Membuat Jingga tersenyum lalu mengangguk. akhirnya mereka makan satu piring berdua, mematahkan praduga Alex, pak Lim dan Rika yang mengira hubungan mereka tengah tak baik.
***
"Tuan, apa tidak sebaiknya anda mengatakan yang sebenarnya pada, Nyonya?" usul Alex. Ia menatap sang tuan yang tengah duduk menengadah di kursi kebesarannya.
Jemari pria tua itu saling bertaut, keningnya berkerut dengan mata terpejam. Tampak sekali Langit tengah berpikir keras, "Belum saatnya dia tahu," ucapnya masih dengan posisi yang sama.
"Maaf tuan, saya hanya khawatir Nyonya akan kecewa jika suatu saat nanti beliau tahu yang sebenarnya tentang anda dari orang lain." Alex kembali mengutarakan pendapatnya. Jujur, pria itu memang mencemaskan pernikahan tuannya. Benih-benih cinta sudah mulai terlihat, Alex tak mau hubungan Langit dan Jingga memburuk.
"Itu tugas kamu, Alex. Pastikan semuanya aman dan terkendali. Jangan biarkan siapapun mendekati istriku, termasuk keluarganya." Tegas Langit, itu lah salah satu alasan yang membuat Langit tak pernah mengizinkan Jingga pergi mengunjungi keluarganya.

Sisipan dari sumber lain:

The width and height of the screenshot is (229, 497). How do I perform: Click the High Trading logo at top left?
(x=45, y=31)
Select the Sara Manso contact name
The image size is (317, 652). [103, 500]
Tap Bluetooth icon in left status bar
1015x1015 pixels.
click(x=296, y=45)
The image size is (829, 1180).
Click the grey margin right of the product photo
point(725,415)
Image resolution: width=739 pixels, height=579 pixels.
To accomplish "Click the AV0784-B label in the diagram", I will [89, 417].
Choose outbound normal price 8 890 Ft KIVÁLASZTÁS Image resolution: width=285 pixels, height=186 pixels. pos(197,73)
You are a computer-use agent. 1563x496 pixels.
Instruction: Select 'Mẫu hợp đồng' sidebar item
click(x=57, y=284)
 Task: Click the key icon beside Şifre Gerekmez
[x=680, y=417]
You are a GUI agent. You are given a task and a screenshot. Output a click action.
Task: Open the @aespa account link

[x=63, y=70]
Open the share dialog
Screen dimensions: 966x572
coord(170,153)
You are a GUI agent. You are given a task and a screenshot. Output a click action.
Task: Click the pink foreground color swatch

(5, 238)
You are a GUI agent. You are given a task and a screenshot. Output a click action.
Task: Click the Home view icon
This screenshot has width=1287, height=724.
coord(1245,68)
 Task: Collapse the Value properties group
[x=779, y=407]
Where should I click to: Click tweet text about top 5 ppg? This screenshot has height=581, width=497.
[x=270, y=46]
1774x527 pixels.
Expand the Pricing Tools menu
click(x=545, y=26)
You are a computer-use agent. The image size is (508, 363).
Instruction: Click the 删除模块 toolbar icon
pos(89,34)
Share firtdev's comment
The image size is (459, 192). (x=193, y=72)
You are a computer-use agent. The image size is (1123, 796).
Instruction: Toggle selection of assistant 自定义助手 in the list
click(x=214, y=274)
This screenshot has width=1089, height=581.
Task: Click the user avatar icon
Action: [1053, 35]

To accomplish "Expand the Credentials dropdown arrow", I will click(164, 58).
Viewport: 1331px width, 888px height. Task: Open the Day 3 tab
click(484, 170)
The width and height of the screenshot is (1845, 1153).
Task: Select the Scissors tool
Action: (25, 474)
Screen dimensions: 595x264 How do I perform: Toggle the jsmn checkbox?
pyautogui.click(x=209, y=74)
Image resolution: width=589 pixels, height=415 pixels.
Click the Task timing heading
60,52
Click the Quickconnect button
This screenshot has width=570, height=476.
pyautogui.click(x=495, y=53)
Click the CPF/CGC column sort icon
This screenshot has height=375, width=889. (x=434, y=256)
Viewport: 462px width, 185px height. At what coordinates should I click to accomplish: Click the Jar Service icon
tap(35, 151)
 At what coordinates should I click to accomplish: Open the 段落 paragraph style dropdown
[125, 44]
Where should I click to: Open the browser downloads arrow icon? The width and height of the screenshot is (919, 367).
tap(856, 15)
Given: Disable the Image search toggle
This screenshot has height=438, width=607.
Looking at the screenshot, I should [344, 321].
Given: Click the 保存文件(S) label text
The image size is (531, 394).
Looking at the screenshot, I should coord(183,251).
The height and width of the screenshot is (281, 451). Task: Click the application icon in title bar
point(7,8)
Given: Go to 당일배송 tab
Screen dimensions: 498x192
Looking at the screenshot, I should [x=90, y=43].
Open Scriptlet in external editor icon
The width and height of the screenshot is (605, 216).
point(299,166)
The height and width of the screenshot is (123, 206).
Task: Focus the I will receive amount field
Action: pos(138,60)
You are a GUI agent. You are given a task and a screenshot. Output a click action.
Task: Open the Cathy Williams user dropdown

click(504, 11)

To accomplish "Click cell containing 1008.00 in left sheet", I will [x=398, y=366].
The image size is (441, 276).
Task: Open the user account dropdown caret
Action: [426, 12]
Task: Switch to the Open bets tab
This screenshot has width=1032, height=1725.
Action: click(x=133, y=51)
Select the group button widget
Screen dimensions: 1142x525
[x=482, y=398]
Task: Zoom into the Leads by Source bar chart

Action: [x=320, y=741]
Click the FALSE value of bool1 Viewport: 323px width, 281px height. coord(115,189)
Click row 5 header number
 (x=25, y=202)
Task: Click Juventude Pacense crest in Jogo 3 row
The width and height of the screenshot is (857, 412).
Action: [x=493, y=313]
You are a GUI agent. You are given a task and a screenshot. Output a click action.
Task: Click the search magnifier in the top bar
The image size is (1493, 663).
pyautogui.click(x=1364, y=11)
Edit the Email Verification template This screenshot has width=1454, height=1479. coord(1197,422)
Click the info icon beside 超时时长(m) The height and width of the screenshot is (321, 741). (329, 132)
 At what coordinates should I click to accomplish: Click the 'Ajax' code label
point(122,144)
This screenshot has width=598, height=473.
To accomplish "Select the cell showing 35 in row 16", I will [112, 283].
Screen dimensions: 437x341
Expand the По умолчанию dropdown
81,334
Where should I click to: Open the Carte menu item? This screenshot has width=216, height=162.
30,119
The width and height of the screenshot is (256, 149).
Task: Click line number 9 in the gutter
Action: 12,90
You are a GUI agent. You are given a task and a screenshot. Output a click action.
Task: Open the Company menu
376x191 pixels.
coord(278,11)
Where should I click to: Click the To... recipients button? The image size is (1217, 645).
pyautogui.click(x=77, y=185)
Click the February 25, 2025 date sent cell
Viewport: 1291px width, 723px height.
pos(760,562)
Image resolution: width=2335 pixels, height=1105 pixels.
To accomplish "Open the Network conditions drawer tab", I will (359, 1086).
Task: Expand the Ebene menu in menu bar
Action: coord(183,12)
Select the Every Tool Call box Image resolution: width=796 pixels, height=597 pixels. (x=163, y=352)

Banyak hal yang harus ia lindungi, banyak hal juga yang masih harus ia tutup rapat-rapat.
Alex mengangguk, "Baik Tuan."
Jika boleh jujur, Langit pun mencemaskan hal yang sama. Tapi belum saatnya Jingga tahu, masih ada yang harus ia selidiki dari masa lalunya. Ia berjanji, setelah semuanya selesai, ia akan menceritakan semuanya pada Jingga.
"Maaf, Jingga. Belum saatnya kamu tahu, aku juga harus melindungimu." Batinnya, memikirkan Jingga, entah mengapa tiba-tiba ia ingin mendengar suara gadis itu. Mungkinkah ini rindu?
Aah, Langit jadi ingin segera pulang. Melihat Jingga menyambut kedatangannya dengan senyuman, dan kembali bercerita sebelum mereka tidur.
Ngomong-ngomong soal tidur, ia kembali teringat kejadian beradu bibir sebelum mereka terlelap malam tadi. Ia pun mengambil ponselnya, ingin mencari tahu sebanyak-banyaknya tentang urusan ranjang. Bahkan detail kecil pun ia harus mengetahuinya! Ya, harus!